Each line holding the word "computer" must appear in the answer, copied from the entries.

RECORDS SHOWN START

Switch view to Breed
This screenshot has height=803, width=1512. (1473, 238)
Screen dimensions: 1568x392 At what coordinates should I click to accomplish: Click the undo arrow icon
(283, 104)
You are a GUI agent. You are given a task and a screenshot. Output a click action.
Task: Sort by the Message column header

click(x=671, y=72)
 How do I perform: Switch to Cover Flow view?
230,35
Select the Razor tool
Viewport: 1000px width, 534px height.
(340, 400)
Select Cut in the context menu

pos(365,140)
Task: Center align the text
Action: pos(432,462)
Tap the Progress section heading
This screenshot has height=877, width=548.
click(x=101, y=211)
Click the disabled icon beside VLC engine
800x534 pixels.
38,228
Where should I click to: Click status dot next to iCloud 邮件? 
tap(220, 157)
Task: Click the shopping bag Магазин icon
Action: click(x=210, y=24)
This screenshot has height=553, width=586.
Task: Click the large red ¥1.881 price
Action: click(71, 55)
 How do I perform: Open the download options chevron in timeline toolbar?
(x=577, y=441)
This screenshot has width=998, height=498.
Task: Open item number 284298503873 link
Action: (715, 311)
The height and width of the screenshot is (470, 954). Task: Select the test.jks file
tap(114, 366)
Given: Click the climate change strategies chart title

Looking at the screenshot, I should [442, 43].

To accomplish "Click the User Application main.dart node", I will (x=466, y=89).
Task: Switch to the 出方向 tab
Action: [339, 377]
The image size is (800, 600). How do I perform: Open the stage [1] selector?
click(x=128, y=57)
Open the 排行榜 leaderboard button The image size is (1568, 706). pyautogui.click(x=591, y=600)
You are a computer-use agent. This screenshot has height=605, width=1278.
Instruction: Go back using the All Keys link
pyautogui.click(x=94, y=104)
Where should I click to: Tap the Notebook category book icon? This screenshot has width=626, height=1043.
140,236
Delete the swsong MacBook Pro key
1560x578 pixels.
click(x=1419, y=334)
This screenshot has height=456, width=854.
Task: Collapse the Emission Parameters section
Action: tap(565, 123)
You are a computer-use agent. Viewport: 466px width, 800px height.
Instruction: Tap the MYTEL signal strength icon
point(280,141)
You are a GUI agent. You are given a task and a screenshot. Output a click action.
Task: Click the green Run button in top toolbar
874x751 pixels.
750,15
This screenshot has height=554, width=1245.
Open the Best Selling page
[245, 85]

RECORDS SHOWN END

▶ **EXERCISE RESULT**:
You are a computer-use agent. This screenshot has height=605, width=1278.
You are a computer-use agent. Viewport: 466px width, 800px height.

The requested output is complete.